Collected data:
== Segment start ==
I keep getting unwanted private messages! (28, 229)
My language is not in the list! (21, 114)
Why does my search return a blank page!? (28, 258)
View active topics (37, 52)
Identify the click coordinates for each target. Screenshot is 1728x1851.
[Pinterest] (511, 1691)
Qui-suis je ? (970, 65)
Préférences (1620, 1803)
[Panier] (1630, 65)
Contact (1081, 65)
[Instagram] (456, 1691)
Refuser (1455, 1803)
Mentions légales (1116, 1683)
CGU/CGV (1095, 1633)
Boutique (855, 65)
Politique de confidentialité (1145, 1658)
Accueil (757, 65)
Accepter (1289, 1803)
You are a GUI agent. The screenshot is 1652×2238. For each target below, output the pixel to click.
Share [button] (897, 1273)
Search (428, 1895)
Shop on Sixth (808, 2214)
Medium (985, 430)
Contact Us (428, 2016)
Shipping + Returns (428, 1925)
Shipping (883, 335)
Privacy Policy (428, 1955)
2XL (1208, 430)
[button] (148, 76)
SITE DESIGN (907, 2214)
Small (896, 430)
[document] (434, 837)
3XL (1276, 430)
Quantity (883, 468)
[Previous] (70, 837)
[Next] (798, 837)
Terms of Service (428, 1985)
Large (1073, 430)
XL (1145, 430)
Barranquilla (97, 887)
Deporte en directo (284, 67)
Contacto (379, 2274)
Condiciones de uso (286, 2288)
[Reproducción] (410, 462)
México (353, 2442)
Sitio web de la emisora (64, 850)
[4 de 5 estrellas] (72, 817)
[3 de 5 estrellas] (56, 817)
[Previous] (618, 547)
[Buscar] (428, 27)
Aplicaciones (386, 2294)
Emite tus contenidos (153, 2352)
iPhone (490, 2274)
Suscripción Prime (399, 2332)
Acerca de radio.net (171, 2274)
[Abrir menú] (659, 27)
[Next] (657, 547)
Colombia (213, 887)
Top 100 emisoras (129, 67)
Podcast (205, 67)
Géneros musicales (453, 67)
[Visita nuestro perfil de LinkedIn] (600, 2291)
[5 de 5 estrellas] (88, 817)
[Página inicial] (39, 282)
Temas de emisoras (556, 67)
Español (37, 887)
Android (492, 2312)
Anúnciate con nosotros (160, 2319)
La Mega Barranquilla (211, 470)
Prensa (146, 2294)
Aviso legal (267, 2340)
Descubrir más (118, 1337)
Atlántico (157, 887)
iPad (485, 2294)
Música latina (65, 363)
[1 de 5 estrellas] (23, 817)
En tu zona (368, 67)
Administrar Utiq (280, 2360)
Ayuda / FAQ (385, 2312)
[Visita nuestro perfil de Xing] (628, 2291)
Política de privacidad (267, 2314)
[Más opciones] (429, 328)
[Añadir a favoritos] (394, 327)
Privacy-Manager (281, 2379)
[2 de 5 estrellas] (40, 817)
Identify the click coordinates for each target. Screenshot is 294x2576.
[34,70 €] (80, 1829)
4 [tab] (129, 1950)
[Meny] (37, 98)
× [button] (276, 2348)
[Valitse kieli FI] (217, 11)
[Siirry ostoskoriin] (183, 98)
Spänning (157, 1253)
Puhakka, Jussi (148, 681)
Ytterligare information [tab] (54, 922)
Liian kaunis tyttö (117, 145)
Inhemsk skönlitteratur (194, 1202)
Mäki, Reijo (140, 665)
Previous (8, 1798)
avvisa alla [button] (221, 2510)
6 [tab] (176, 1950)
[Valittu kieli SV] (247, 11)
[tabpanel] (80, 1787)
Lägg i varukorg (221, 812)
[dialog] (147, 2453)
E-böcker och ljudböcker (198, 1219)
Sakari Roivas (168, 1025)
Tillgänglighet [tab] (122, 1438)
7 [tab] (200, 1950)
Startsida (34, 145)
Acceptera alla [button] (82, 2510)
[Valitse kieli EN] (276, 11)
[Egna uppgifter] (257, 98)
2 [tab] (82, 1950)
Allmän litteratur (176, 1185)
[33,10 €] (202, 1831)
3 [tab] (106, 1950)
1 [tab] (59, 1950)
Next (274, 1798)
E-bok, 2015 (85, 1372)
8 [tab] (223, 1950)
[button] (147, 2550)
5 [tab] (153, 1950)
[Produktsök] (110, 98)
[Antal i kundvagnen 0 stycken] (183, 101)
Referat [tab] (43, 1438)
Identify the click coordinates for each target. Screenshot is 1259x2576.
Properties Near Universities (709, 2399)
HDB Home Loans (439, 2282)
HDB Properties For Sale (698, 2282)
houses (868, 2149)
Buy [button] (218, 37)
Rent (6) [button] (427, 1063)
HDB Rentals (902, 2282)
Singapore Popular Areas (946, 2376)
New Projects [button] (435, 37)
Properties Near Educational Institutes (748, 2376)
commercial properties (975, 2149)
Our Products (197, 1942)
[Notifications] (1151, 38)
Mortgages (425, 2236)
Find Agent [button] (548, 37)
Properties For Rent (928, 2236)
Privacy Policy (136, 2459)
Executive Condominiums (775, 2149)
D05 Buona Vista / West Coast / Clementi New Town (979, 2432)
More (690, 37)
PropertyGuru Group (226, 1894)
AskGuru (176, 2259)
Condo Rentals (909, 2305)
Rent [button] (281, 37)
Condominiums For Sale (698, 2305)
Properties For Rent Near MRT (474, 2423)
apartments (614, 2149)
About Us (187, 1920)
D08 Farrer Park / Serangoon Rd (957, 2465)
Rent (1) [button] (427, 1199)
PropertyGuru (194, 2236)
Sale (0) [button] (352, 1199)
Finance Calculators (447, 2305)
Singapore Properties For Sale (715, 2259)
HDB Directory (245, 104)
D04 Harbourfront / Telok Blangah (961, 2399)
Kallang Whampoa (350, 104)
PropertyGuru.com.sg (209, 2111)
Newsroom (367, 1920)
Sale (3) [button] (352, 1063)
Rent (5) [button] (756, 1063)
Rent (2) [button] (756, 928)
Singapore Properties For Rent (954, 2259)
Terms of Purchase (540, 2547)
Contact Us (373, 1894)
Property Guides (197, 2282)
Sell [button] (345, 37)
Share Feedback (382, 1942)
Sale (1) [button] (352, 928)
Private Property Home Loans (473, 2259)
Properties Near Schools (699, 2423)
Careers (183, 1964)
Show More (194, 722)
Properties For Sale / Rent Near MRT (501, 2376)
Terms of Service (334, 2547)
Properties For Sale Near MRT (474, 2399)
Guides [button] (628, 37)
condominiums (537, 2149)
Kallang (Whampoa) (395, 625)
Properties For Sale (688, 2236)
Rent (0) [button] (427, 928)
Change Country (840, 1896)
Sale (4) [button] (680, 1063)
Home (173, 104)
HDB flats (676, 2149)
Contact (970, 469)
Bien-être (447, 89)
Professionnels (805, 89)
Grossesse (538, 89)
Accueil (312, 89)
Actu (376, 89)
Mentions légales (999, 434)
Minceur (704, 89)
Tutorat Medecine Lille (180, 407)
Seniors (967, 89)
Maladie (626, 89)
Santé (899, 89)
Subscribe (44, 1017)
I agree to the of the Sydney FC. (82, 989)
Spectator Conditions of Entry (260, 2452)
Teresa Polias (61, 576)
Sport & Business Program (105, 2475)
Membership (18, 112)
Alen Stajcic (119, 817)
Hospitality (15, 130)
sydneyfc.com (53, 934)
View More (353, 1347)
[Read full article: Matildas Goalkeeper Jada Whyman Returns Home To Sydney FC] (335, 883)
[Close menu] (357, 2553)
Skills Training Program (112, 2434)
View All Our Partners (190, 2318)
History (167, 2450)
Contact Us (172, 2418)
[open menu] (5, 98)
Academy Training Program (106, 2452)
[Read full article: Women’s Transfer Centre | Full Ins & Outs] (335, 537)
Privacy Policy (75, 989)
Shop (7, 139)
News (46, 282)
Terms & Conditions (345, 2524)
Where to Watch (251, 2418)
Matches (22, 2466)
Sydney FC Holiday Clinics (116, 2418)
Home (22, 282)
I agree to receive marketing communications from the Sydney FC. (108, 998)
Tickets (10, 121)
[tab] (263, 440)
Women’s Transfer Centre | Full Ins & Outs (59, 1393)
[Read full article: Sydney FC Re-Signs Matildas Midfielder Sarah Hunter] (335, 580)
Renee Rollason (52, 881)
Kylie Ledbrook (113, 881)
== Segment end ==
> **Work instructions**: Would you please repeat exactly the lines above, starting at the line with "Share [button] (897, 1273)" and stopping at the line with "[Añadir a favoritos] (394, 327)", both included?

> **Response**:
Share [button] (897, 1273)
Search (428, 1895)
Shop on Sixth (808, 2214)
Medium (985, 430)
Contact Us (428, 2016)
Shipping + Returns (428, 1925)
Shipping (883, 335)
Privacy Policy (428, 1955)
2XL (1208, 430)
[button] (148, 76)
SITE DESIGN (907, 2214)
Small (896, 430)
[document] (434, 837)
3XL (1276, 430)
Quantity (883, 468)
[Previous] (70, 837)
[Next] (798, 837)
Terms of Service (428, 1985)
Large (1073, 430)
XL (1145, 430)
Barranquilla (97, 887)
Deporte en directo (284, 67)
Contacto (379, 2274)
Condiciones de uso (286, 2288)
[Reproducción] (410, 462)
México (353, 2442)
Sitio web de la emisora (64, 850)
[4 de 5 estrellas] (72, 817)
[3 de 5 estrellas] (56, 817)
[Previous] (618, 547)
[Buscar] (428, 27)
Aplicaciones (386, 2294)
Emite tus contenidos (153, 2352)
iPhone (490, 2274)
Suscripción Prime (399, 2332)
Acerca de radio.net (171, 2274)
[Abrir menú] (659, 27)
[Next] (657, 547)
Colombia (213, 887)
Top 100 emisoras (129, 67)
Podcast (205, 67)
Géneros musicales (453, 67)
[Visita nuestro perfil de LinkedIn] (600, 2291)
[5 de 5 estrellas] (88, 817)
[Página inicial] (39, 282)
Temas de emisoras (556, 67)
Español (37, 887)
Android (492, 2312)
Anúnciate con nosotros (160, 2319)
La Mega Barranquilla (211, 470)
Prensa (146, 2294)
Aviso legal (267, 2340)
Descubrir más (118, 1337)
Atlántico (157, 887)
iPad (485, 2294)
Música latina (65, 363)
[1 de 5 estrellas] (23, 817)
En tu zona (368, 67)
Administrar Utiq (280, 2360)
Ayuda / FAQ (385, 2312)
[Visita nuestro perfil de Xing] (628, 2291)
Política de privacidad (267, 2314)
[Más opciones] (429, 328)
[Añadir a favoritos] (394, 327)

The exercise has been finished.